Victor Hugo fait partie de ces magiciens des mots. En peu de mots, souvent peu explicites, en suggérant, il dit ce que ne pourrait dire cent discours. Ces mots sont bien choisis ; ils sont percutants, émouvants, et tant d'autres choses. "L'art d'être grand-père" est si riche que chaque vers pourrait susciter dix dissertations ; c'est une oeuvre-monde, baroque, c'est vrai, mais lyrique, géniale, d'une beauté sans pareille.
Victor Hugo écrit là l'un des recueils de poésie les plus émouvants, les plus grands, qu'il m'ait été donné de lire.
Il montre un vrai panache dans sa manière d'écrire ; et, surtout, surtout, il y a les vers qui résonnent dans ma tête comme une musique ; il y a les vers et le rythme, ce vers qui, de par le rythme, de par ce génie propre aux grands poètes, d'être concis et pourtant de tout dire, en peu de mots mais qui signifient tant, émeut d'une manière propre, vraiment propre à la poésie hugolienne.
"L'art d'être grand-père" est un chef-d'oeuvre. Je le pense sincèrement.

● "L'art d'être grand-père" est un très beau recueil de poèmes, de Victor Hugo, si profondément poétique, au sens le plus grand du terme. C'est vrai que c'est un recueil qui, à sa manière, est déroutant, et cela le rend difficile d'accès, d'une certaine manière ; on croit le comprendre et il s'avère aussitôt qu'on ne le comprend pas ; on croit percevoir son secret, et aussitôt, on comprend qu'on ne l'a pas perçu.

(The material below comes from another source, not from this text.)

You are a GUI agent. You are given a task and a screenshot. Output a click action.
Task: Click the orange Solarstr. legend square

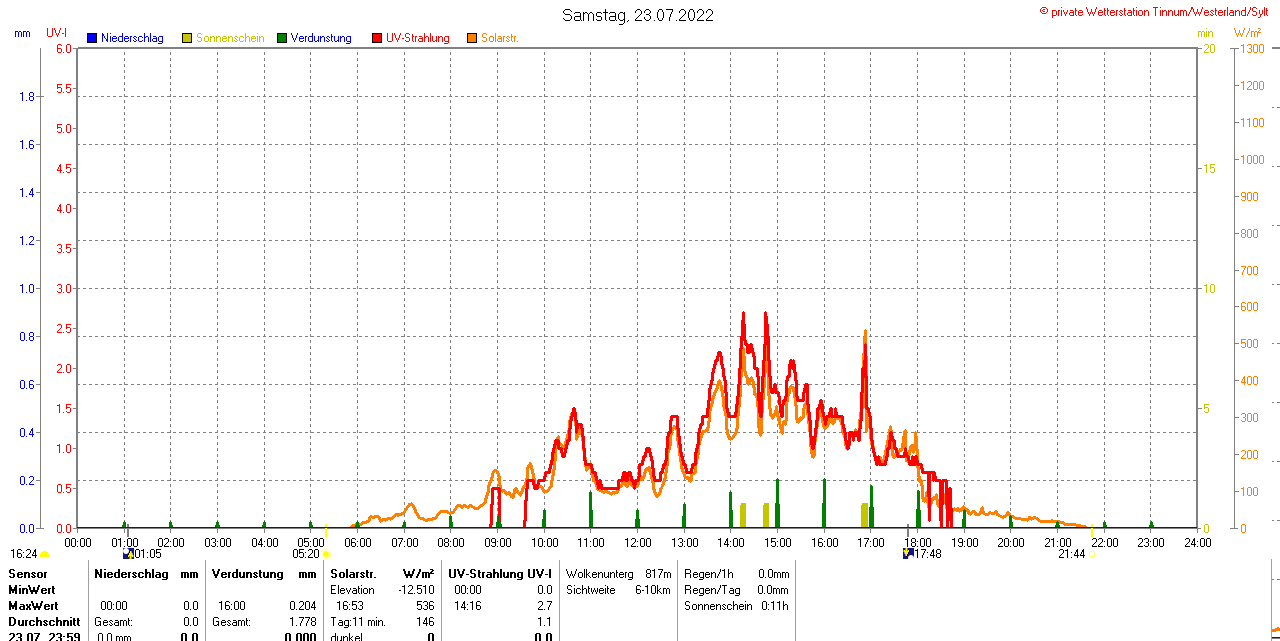pos(472,38)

Mais, c'est justement, cela, qui fait, pour moi, toute la force de "L'art d'être grand-père" ; il faut vivre ce mystère-peut-être le mystère est-il l'essence même de la poésie ?-, le vivre jusqu'au bout, et profiter du vers hugolien.
Je le trouve unique. Il y a quelque chose de romantique et quelque chose de surréaliste avant l'heure, dans ce vers. Quel souffle ! Quelle puissance ! Quel caractère épique ! La manière dont Hugo parle de tout ce qu'il conte, ferait penser à une succession d'hypotyposes, si c'était là le véritable objet. Mais il y a bien plus.
Il y a cette puissance, il y a ce mystère, unique et si plaisant, simplement sans pareil ; il y a cette complexité, cette grandeur, cette mystérieuse beauté qui nous pénètre, d'on ne sait où.
"L'art d'être grand-père" est un grand moment de poésie.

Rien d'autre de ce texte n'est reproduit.